In the centuries before the Spanish colonization of Mexico in the 1500s, Popocatepetl erupted and buried Aztec pyramids in lava. It reawakened in 1994, and could pose a hazard to 25 million people who live in Mexico City and other communities in the region.
Mt. Fuji in Japan hasn't erupted in the past 300 years, which has led scientists to warn that it is overdue. The volcano is just 70 miles from Tokyo, and a study in the mid-2000s estimated that a major eruption could endanger 30 million people and cause $21 billion in property damage.
Iceland's Laki isn't close to a major population center. But the sulfur haze that it would spew might alter Europe's climate, blocking sunlight and destroying agricultural harvests.
Nevada del Ruiz in Colombia is the highest and northernmost active volcano in that country. It erupted catastrophically in 1985, killing an estimated 23,000 people, and it's estimated that an eruption today could put 500,000 inhabitants of the region at risk.
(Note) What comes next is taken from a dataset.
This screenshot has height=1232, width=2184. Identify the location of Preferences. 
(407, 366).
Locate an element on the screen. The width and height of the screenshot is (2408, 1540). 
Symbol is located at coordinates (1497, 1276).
Nyirangongo towers over the eastern edge of the Democratic Republic of the Congo, with the city of Goma -- population 1 million -- at its base. It's one of the least-studied volcanoes in the world, which increases anxiety about what will happen if it eventually erupts.
The Indonesian volcano Merapi lies just 20 miles away from Yogyakarta, a city of 500,000 residents. It's in a country where 120 million people live within the shadows of 30 volcanoes.